* _TASK BRIEF_:
In the listing below, locate the line containing "This screenshot has width=1568, height=781." and the line containing "Given: Open 등록된 도메인 in sidebar". Output both of them and every line between, exactly as written, and nothing more.

* _PROVIDED RECORDS_:
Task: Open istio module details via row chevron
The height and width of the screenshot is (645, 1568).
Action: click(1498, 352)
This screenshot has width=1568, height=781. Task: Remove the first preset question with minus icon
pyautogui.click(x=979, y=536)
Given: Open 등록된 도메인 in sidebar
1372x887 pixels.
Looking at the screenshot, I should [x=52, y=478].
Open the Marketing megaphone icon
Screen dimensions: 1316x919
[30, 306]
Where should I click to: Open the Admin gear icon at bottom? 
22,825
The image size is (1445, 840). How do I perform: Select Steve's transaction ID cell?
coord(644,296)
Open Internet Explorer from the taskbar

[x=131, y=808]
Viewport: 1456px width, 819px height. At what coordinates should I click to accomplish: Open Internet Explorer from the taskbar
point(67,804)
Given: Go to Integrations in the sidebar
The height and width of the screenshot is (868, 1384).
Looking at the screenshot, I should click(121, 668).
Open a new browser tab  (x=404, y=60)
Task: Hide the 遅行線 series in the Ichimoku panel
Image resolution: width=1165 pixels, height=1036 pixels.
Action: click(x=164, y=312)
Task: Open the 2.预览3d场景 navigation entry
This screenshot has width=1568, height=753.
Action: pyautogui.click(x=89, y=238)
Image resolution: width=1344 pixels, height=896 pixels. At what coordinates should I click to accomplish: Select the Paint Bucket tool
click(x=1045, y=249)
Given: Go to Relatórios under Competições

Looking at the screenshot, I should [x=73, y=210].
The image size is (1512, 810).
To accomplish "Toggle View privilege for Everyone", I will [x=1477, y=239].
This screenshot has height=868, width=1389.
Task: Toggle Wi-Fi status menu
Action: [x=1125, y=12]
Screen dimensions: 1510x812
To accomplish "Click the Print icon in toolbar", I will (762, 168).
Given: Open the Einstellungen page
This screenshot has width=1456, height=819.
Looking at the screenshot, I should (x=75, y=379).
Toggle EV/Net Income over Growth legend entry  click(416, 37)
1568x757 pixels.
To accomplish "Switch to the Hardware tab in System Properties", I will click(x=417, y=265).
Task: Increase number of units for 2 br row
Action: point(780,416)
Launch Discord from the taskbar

* _ANSWER TO THE PROBLEM_:
This screenshot has width=1568, height=781. Task: Remove the first preset question with minus icon
pyautogui.click(x=979, y=536)
Given: Open 등록된 도메인 in sidebar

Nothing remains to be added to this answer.